ユニットケア「ここで暮らして良かった」(特別養護老人ホーム花巻あすかの杜 阿部 千春)
2020年8月3日 更新
私は、これまでたくさんの入居者様を見送ってきました。その中で老衰により徐々に枯れるように亡くなる方、急変して突然のお別れが訪れる方、入院となり最後は施設で看取ることなくお別れとなる方もあります。ユニットケアで看取りの際の「チームケアの連携」について、普段から最後はどのように迎えたいのかという話をしていることが大切だと思っています。
昨年亡くなられた大きな農家へ嫁いだという方の例ですが、施設に入居して一度もご自宅へは帰ったことのない方が亡くなる3日前に「家に帰りたい」と呟きました。お身体は大分弱っていますので心配な面はありましたが、入居者様の最後の希望をかなえてやろうとスタッフで話し合いました。そこからは他部署との連携で翌日にはご自宅へ向かうことになりました。ご自宅では愛犬の出迎えを耳で感じ、大農家である野菜の収穫を目と匂いで感じ、自分が居た頃のままの自宅を見て安心し最高の笑顔をご家族に見せていました。
お世話していた方との別れは辛いですが、看取りの後は他部署を入れた振り返りをしっかりと行なっています。そのことで「もっとこうすれば良かった」というスタッフの次へのステップになります。小さな呟きも形にしていくことの大切さを学べると思っています。
入居者様の思い、ご家族の思いを、これまでの関係性を大切にした支援、日頃の暮らしの先に最後までどう生きるか、どう過ごすか「生きる力」を支えるのが私たちの役割と思っています。
“ユニットケアの魅力を自分の言葉で伝えること”(特別養護老人ホームくぬぎ苑 松尾 和代)
2020年8月3日 更新
くぬぎ苑に入職する前は、山口県にある子供病院内の肢体不自由児入所園に勤めていました。

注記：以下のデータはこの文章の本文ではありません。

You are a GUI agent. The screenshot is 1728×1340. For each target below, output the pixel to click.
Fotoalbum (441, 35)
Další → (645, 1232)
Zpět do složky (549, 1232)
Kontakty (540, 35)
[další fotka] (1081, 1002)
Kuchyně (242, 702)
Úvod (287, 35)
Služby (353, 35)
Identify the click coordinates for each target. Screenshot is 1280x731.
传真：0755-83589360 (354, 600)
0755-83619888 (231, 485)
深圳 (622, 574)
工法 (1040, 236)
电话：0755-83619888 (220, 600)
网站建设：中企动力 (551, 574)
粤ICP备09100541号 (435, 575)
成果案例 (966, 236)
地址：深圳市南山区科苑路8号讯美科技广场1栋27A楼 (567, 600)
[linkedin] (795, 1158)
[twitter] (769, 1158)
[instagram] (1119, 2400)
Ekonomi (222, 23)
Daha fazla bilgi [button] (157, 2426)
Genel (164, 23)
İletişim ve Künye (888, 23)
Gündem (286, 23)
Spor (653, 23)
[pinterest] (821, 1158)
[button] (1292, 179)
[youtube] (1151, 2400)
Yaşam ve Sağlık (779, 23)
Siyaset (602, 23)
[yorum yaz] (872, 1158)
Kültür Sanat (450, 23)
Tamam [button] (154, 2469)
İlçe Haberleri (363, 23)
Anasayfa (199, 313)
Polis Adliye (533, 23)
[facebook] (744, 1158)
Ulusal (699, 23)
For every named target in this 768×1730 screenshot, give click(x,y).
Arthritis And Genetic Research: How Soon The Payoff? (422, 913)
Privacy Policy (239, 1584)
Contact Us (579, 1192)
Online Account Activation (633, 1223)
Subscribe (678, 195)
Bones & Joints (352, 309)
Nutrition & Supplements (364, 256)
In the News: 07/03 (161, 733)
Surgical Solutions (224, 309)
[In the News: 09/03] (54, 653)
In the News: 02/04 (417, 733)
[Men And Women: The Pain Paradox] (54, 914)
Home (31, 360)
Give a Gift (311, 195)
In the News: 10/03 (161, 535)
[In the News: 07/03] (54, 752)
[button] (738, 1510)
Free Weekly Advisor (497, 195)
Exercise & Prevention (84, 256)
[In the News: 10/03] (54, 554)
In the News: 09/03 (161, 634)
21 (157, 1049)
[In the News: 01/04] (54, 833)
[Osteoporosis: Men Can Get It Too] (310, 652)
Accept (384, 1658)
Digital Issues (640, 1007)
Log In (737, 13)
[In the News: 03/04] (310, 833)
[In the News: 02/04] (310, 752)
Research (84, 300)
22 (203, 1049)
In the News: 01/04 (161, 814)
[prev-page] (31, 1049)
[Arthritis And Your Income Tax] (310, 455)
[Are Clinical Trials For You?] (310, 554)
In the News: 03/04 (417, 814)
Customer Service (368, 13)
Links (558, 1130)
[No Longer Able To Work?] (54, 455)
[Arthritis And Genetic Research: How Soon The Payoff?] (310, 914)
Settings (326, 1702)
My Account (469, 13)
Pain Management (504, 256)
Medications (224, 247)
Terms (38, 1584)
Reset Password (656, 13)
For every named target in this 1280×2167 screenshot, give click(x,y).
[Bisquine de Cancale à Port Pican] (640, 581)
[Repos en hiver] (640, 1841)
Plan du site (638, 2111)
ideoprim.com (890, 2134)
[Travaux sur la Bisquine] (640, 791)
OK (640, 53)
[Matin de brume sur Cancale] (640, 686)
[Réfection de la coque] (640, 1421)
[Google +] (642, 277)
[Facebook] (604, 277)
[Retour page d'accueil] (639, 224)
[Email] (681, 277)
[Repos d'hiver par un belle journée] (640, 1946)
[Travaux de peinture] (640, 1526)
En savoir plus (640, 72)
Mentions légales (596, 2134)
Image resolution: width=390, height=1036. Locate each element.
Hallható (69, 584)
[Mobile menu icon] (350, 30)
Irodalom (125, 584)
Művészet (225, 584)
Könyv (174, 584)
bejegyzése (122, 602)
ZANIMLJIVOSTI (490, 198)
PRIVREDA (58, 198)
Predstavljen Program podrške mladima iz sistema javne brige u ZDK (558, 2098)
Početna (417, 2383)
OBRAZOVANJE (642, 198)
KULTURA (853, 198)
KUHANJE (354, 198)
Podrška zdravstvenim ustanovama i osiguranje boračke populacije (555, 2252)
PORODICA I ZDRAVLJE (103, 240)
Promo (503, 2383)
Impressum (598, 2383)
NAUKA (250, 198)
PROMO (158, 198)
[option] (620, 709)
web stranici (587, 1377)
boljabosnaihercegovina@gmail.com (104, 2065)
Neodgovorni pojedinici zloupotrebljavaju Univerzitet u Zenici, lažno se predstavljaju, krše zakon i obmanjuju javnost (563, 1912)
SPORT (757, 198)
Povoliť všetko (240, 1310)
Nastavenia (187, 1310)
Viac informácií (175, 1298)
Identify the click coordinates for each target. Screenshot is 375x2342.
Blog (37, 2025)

従来型一律一斉ケアで、そのようなケアが当たり前だと思っており、何の疑問も持たずに、日々、業務をこなしていました。
くぬぎ苑に入職し、ユニットケアとはじめて出会い、7年が過ぎた2019年、ユニットリーダー研修を受講させていただきました。
3日間の座学では、日々、気付きや学びが多く、受講生の方々との情報交換は新鮮で、「皆さん、それぞれ同じような悩みを持っているんだ、自分だけではないんだ。」と思い、勇気と元気を与えてくれました。さらに、「ユニットケアとは?」を再確認でき、あらためてユニットケアの魅力を理解することができました。介護の仕ことをするうえで、この研修が私にとってのこれからの大切な道標となりました。
指導者・講師の方々は、テキストだけの進行ではなく実際に困っていることや、ユニットケアができない等の意見に対して、こと例や実体験を交え、「はじめから上手くいかないことの方が多いかもしれませんね!小さなことでも良いので、できることから始めましょう」と、分かりやすく丁寧に伝えてくれました。
私は、ユニットリーダー研修で学んだことを踏まえ、ユニットリーダー研修生や、高校等の実習生が実地研修に来られた際は、少しでもユニットケアの魅力を自分の言葉で伝え、同じ思いを持つ仲間を一人でも多くつくっていきたいと思います。